The Student News Site of Tarrant County College

The Collegian

The Student News Site of Tarrant County College

The Collegian

TCC releases its history in e-book

By Chelsea Olson/reporter

TCC was founded in 1965 and opened its first campus in 1967, an eventful time for the start of a new school to serve the community. 

“This was the Vietnam War era, so there were some heated discussions, no violence or anything, but it was an interesting time to go to college because of the Vietnam War,” said former administrative vice chancellor Bill Lace. “And that spring semester of 1968, MLK [Martin Luther King Jr.] was assassinated.”

Bill Lace, shown here in the 1980s, has written a book of TCC history.
Bill Lace, shown here in the 1980s, has written a book of TCC history.

TCC is releasing a comprehensive history of the college compiled by the 34-year veteran.

The current adjunct instructor has spent the past year gathering information from TCC publications, yearbooks and student newspapers and interviewing faculty, administrators and former students.

“It’s something to pass on to people who will be here in the next 50 years,” he said. “The longer you go without doing something like this, the more difficult it becomes.”

Lace was interested to find a sound resemblance in how Tarrant County Junior College, as it was known then, mirrored large universities. The college went the extra mile in making the two-year college a stepping stone to a four-year university.

“They had yearbooks, class favorites, style shows,” he said. “The students voted on a nickname, official colors and voted on the name of the newspaper.”

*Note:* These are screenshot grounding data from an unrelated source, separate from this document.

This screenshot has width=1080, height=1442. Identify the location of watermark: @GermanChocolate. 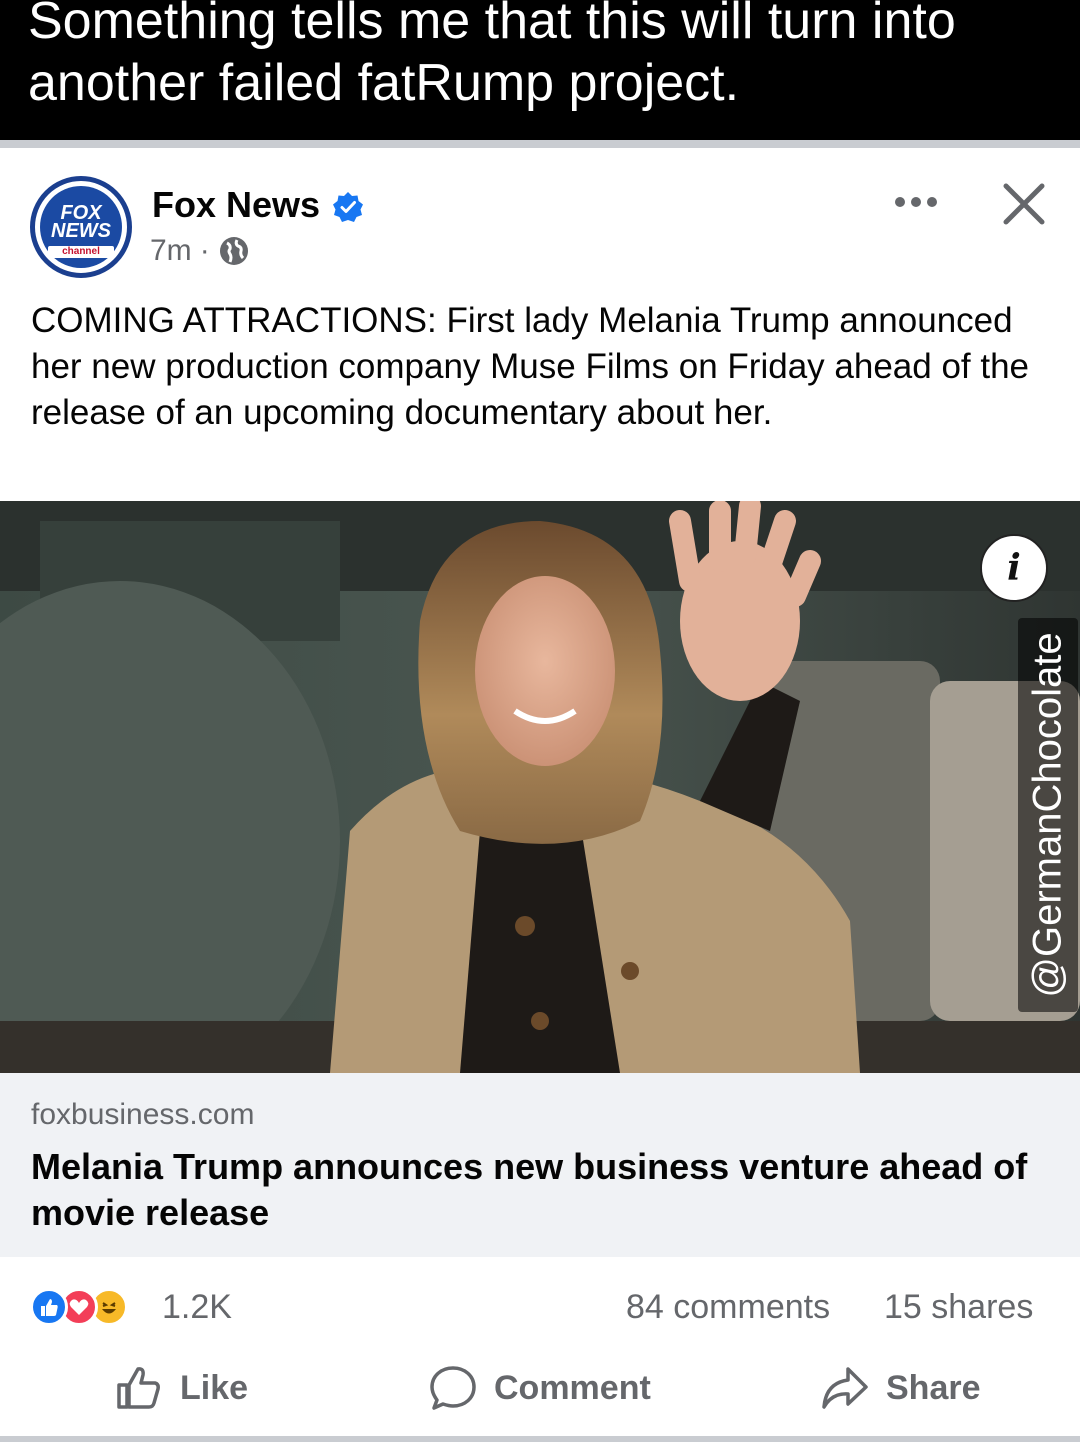
(1048, 815). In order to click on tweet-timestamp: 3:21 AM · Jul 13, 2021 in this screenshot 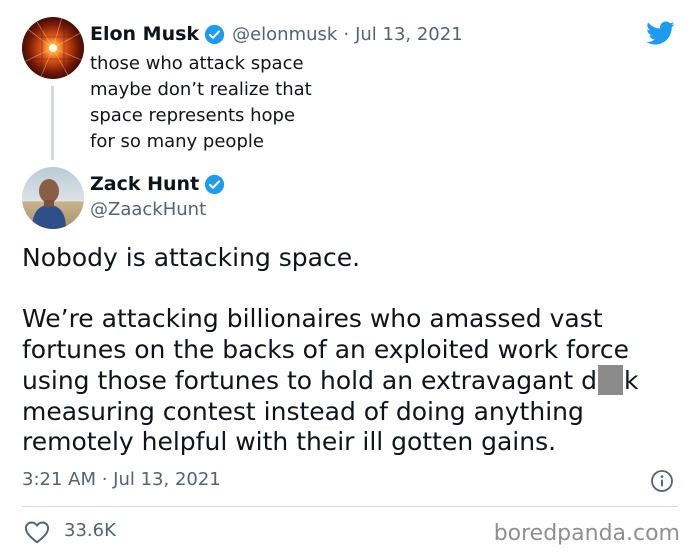, I will do `click(122, 480)`.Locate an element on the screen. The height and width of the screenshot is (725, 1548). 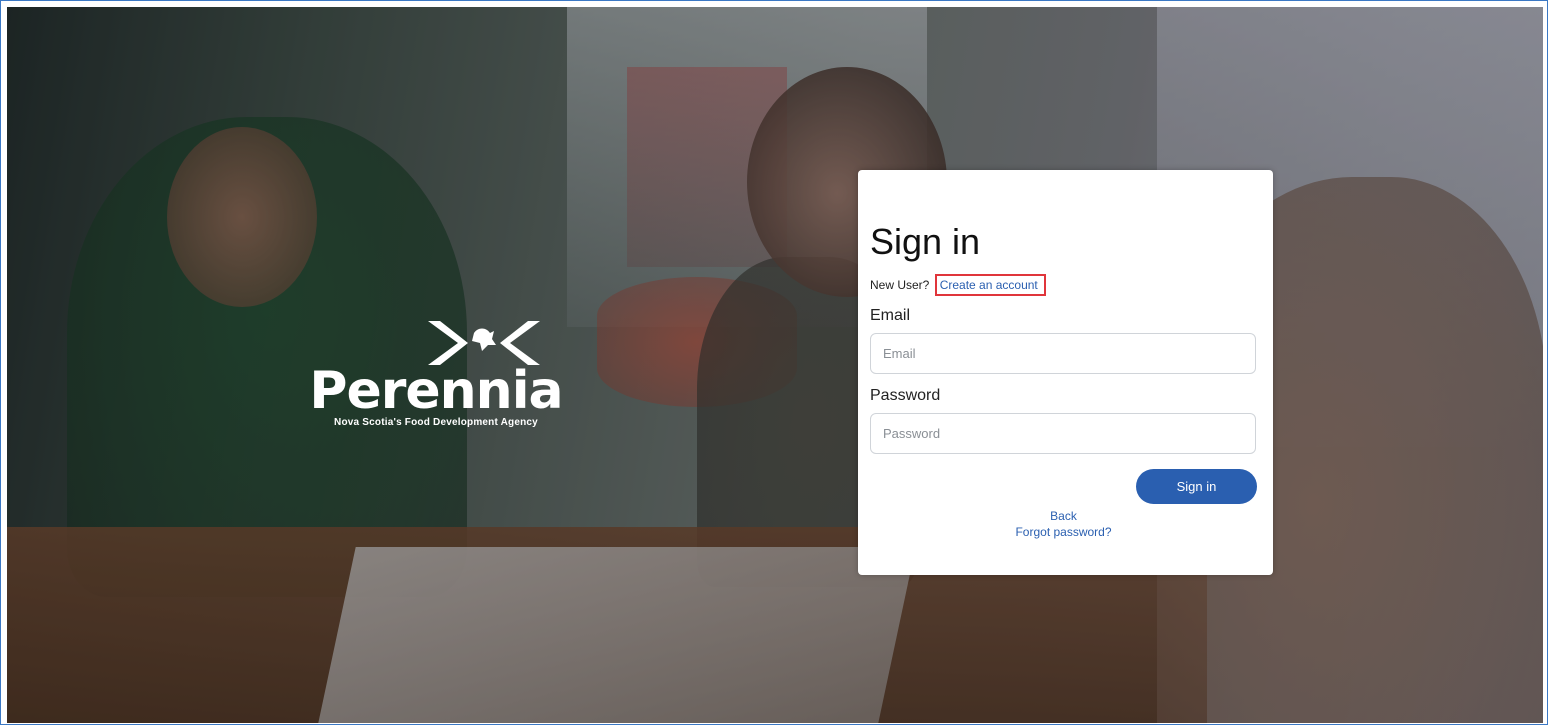
create-account-link: Create an account is located at coordinates (990, 285).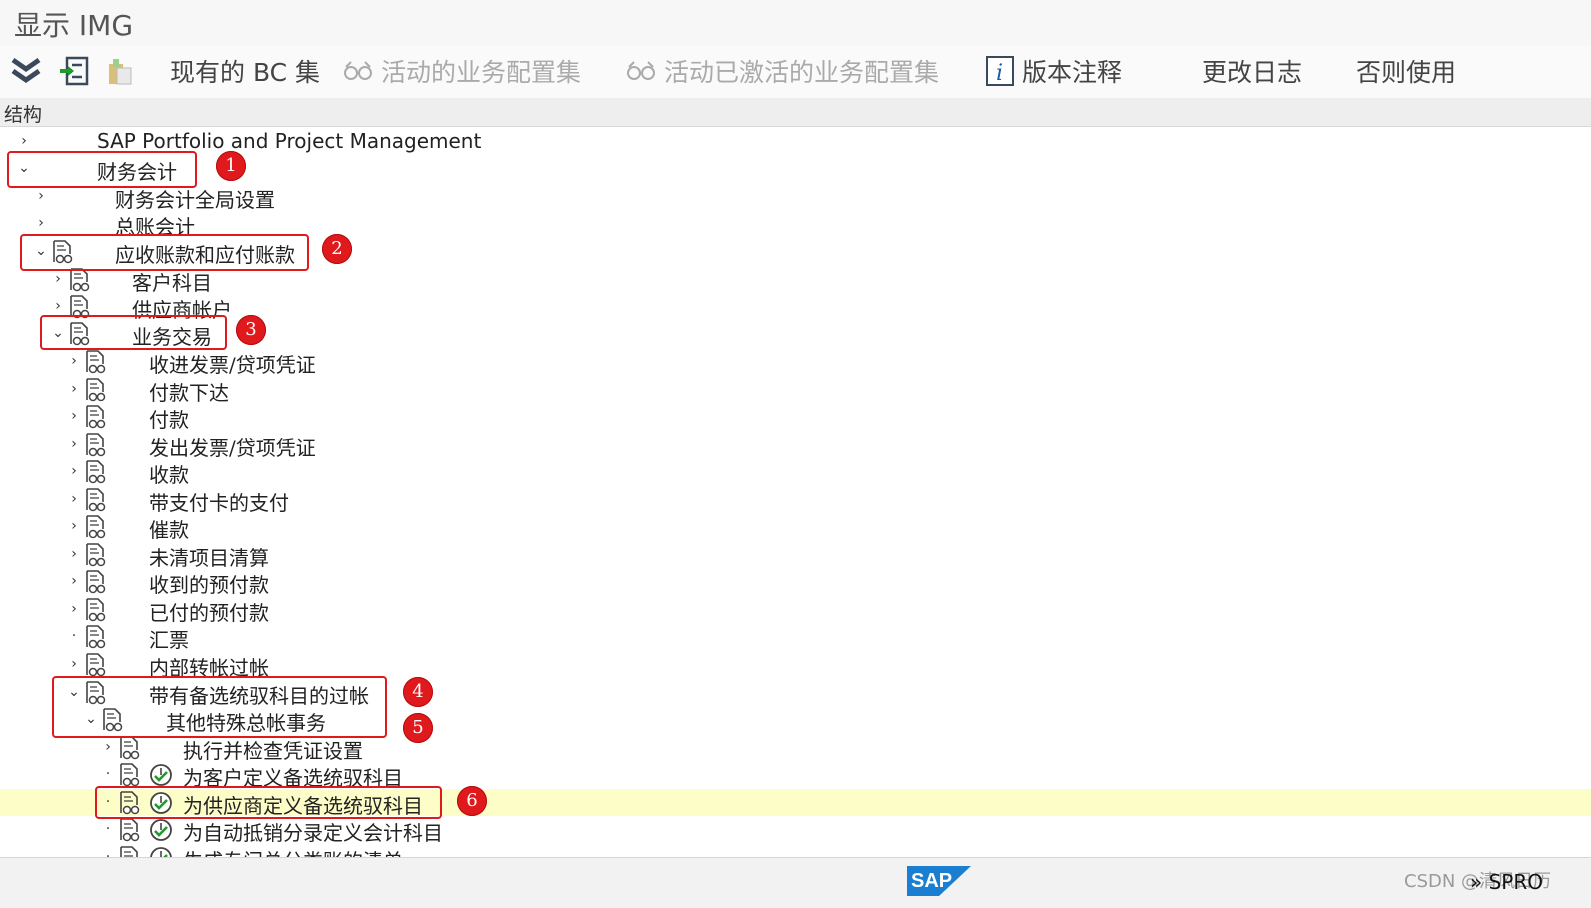  Describe the element at coordinates (796, 472) in the screenshot. I see `tree-node: › 收款` at that location.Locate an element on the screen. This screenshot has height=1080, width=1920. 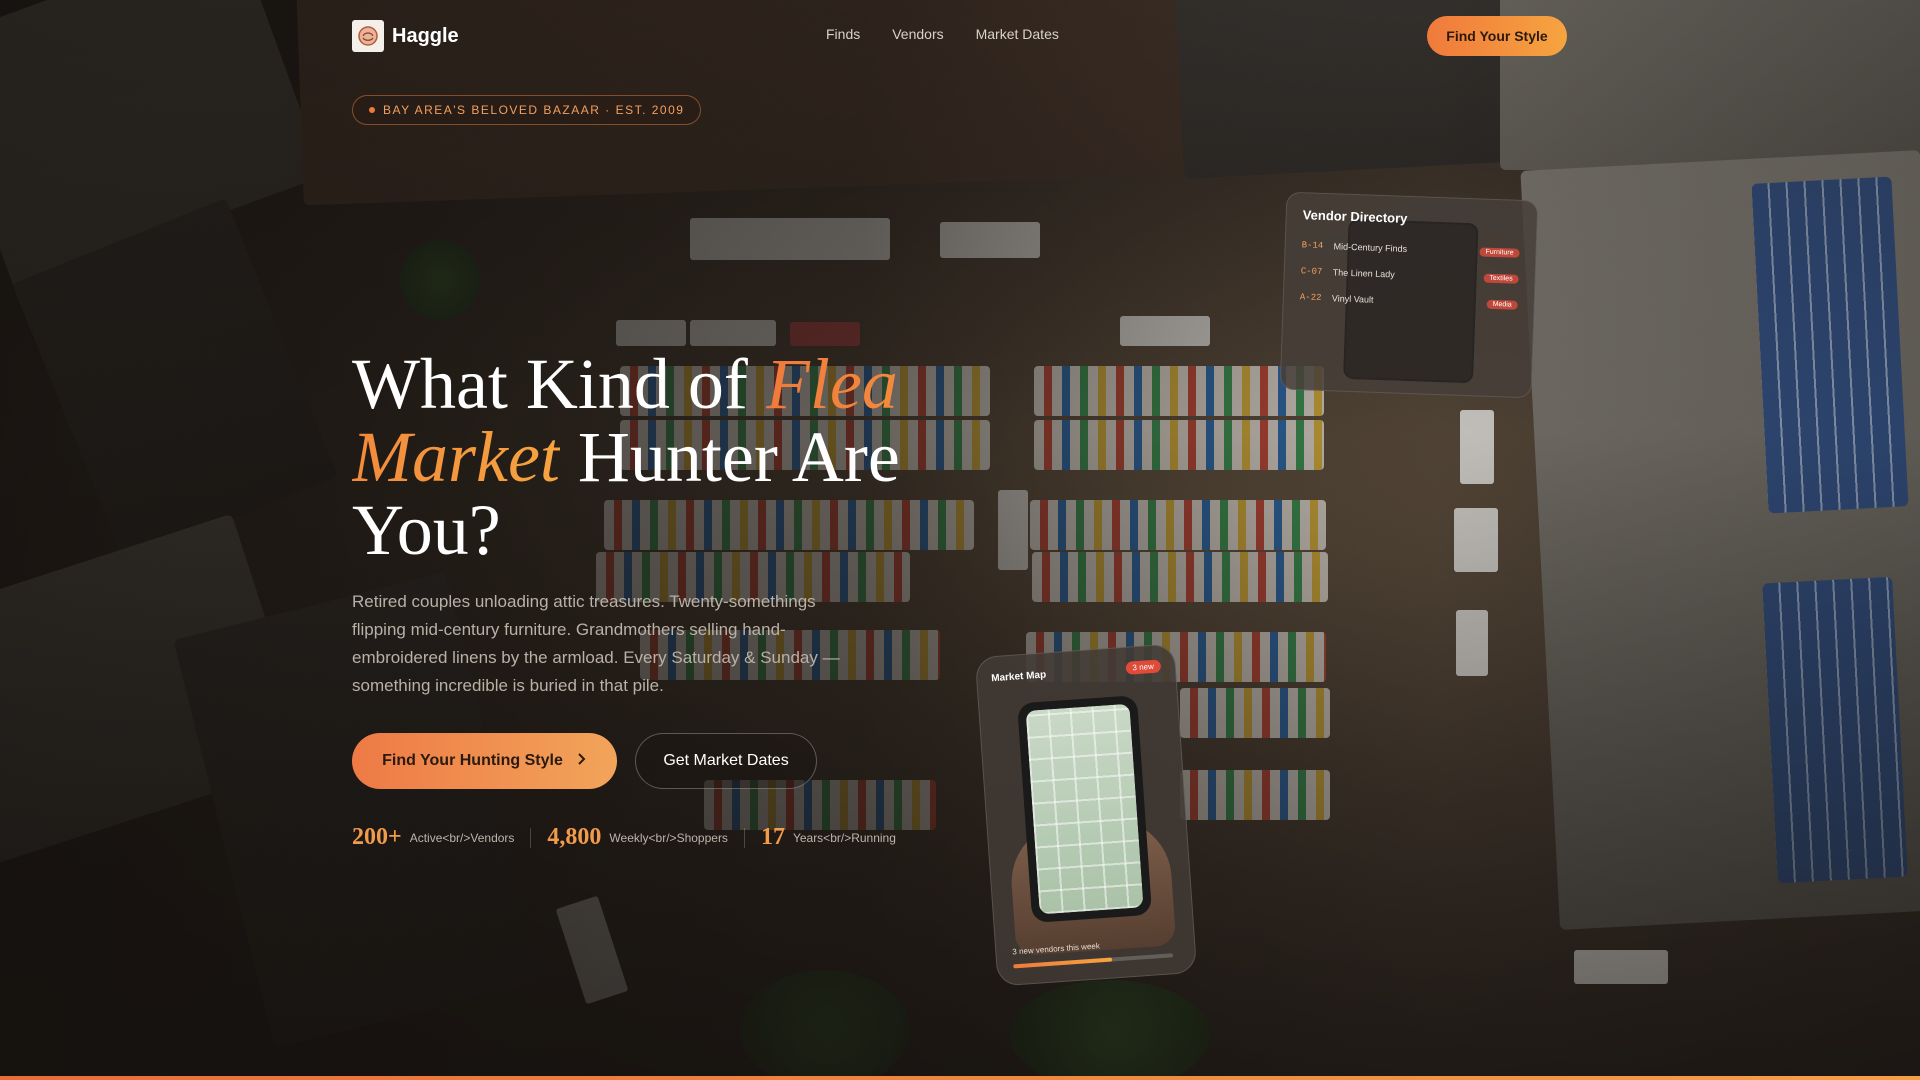
market-map-progress-fill is located at coordinates (1063, 963).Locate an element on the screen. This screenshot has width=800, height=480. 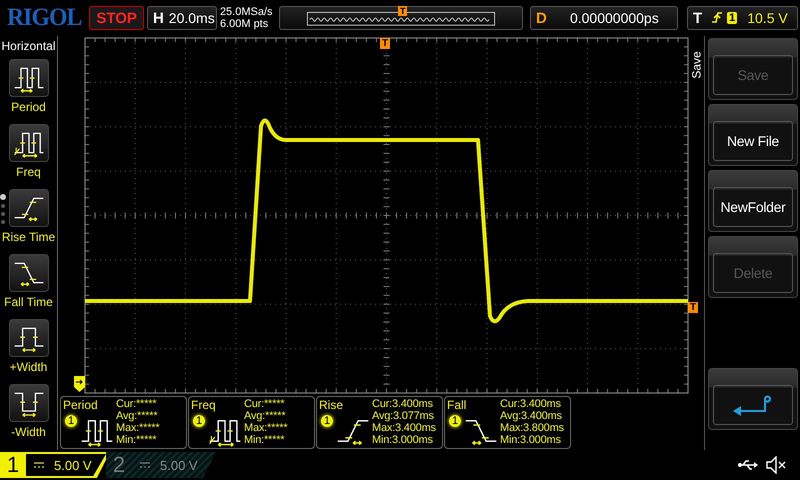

Further into his research, Lace was surprised to learn how difficult it was to open the beginning campuses. After being awarded grants and permits, the district had only 13 months to construct the South Campus and get it ready for students.

Simultaneously, the NE Campus was the second campus permitted to open, and despite having an extra year to build, it had its share of struggles in starting.

“The [NE] campus was largely unfinished. About three days before the fall semester began, Dr. Joe Rushing [founding district president] had decided that it just won’t work,” Lace said Rushing decided. “We’ll have the day students attend their classes at the South Campus, and after the work crew is finished, the NE Campus evening students can attend those classes after the workers clear out.”

In continuing his research, Lace spent countless hours reading through the minutes from every board meeting from 1965 until present day. He set up his main timeline that the book encompasses, which scales in at 24 pages.

Despite the struggles TCC encountered in its beginning, it now celebrates its 50th anniversary. Board of trustees assistant secretary Conrad Heede said it’s important for that history to be shared.

“We do so much good work, the heavy lifting of making college students ready for four-year universities and those continuing their education,” Heede said. “We’ve got to tell that story — it’s history.”

This formal history will be available on the TCC website as an e-book, and a high-quality, soft book pictorial history is being shaped by Lace as well. Both should be available this summer.